BEGIN
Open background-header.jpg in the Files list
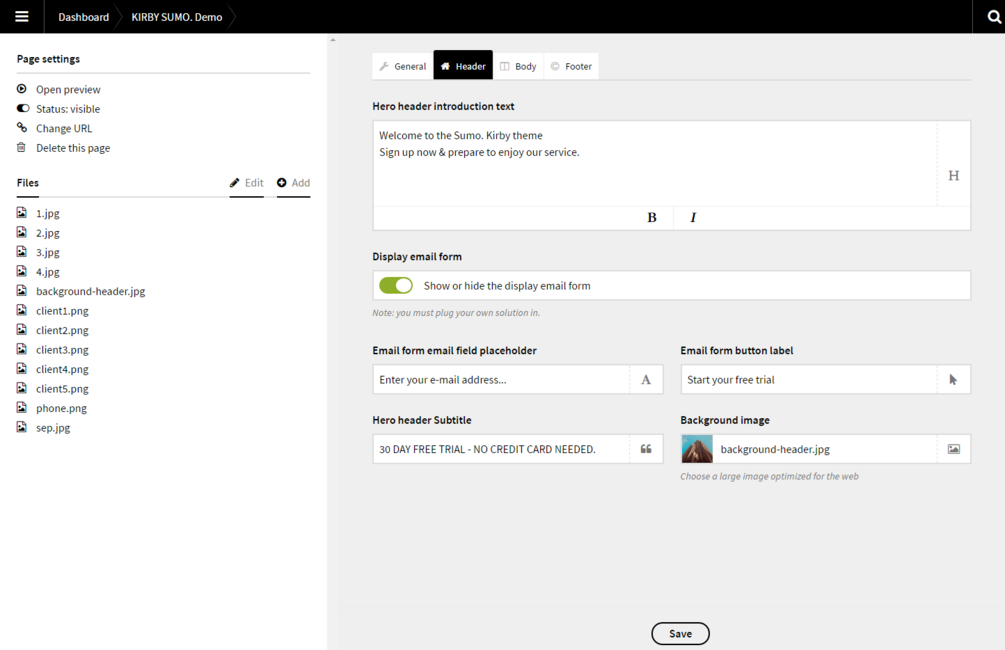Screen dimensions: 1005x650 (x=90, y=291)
END
BEGIN
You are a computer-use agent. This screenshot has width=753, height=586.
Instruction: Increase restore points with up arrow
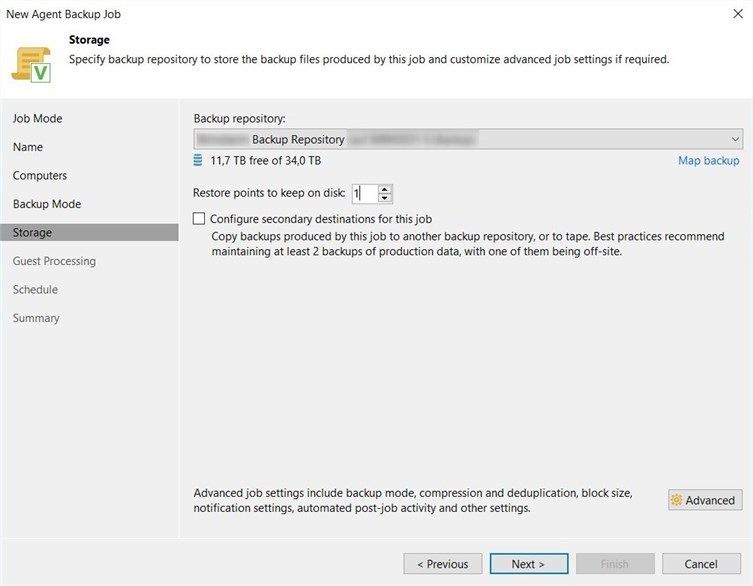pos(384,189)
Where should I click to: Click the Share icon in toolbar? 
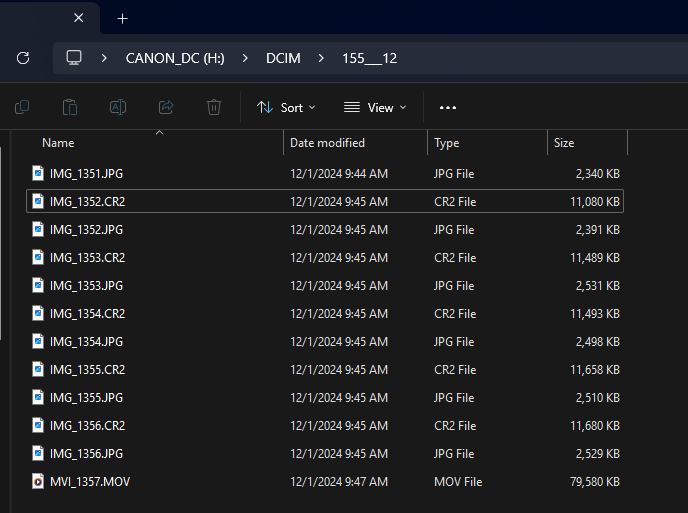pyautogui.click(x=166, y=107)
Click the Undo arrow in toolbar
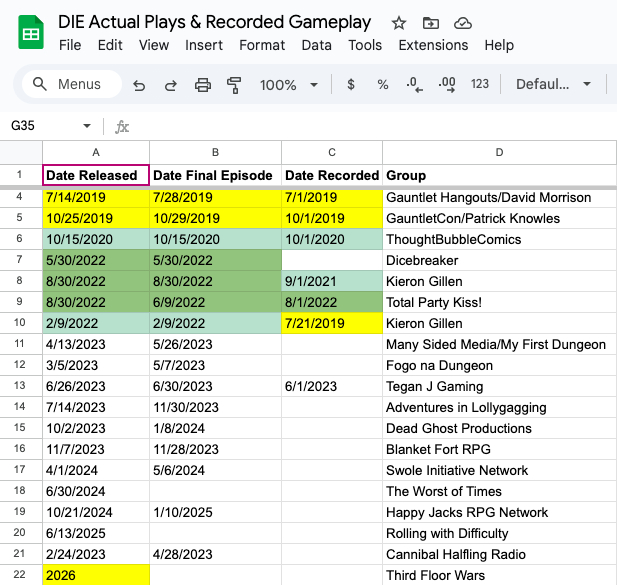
END
BEGIN
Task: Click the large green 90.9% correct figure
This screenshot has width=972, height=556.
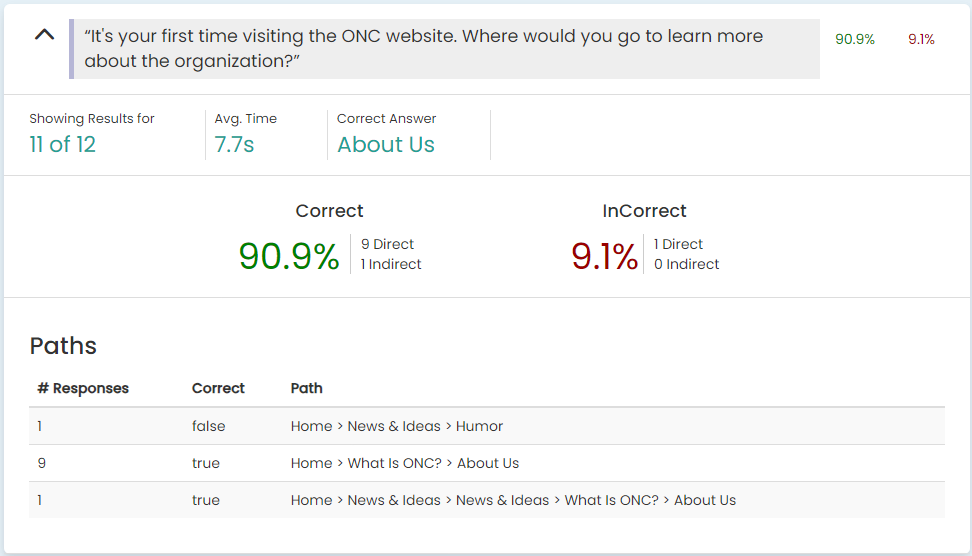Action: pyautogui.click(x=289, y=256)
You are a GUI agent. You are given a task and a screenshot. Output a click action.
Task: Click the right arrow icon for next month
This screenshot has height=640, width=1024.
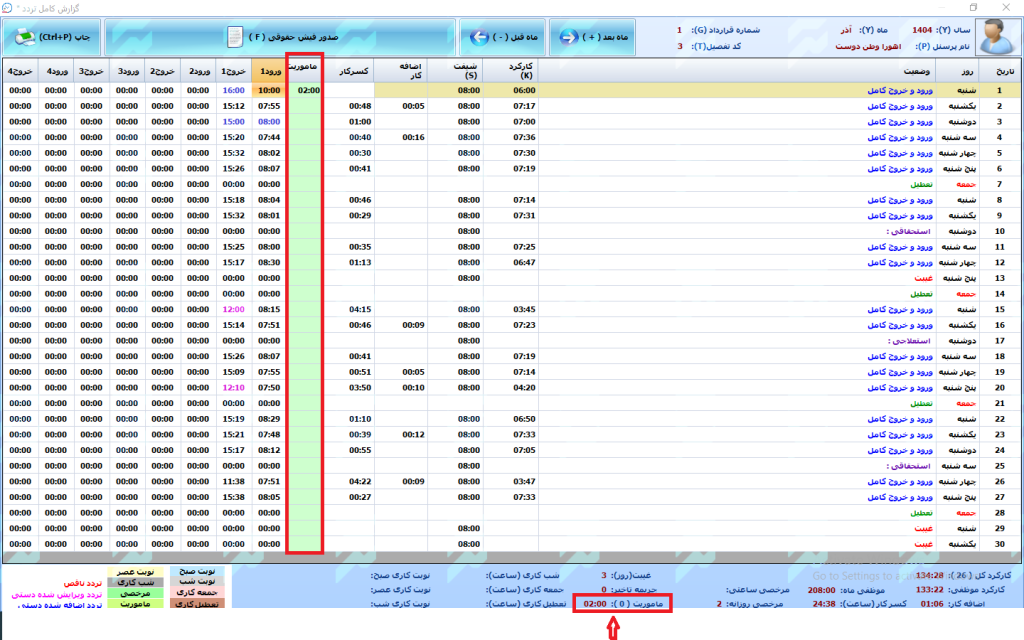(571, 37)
END
> **Problem requirements**:
Your answer should be the exact lines above from the one containing "Instruction: Increase restore" through the one containing "Click the Undo arrow in toolbar", with both end lines kept and the pictures removed, please.

> **Answer area**:
Instruction: Increase restore points with up arrow
pos(384,189)
Where should I click to: Click the Share icon in toolbar? 
pyautogui.click(x=166, y=107)
Click the Undo arrow in toolbar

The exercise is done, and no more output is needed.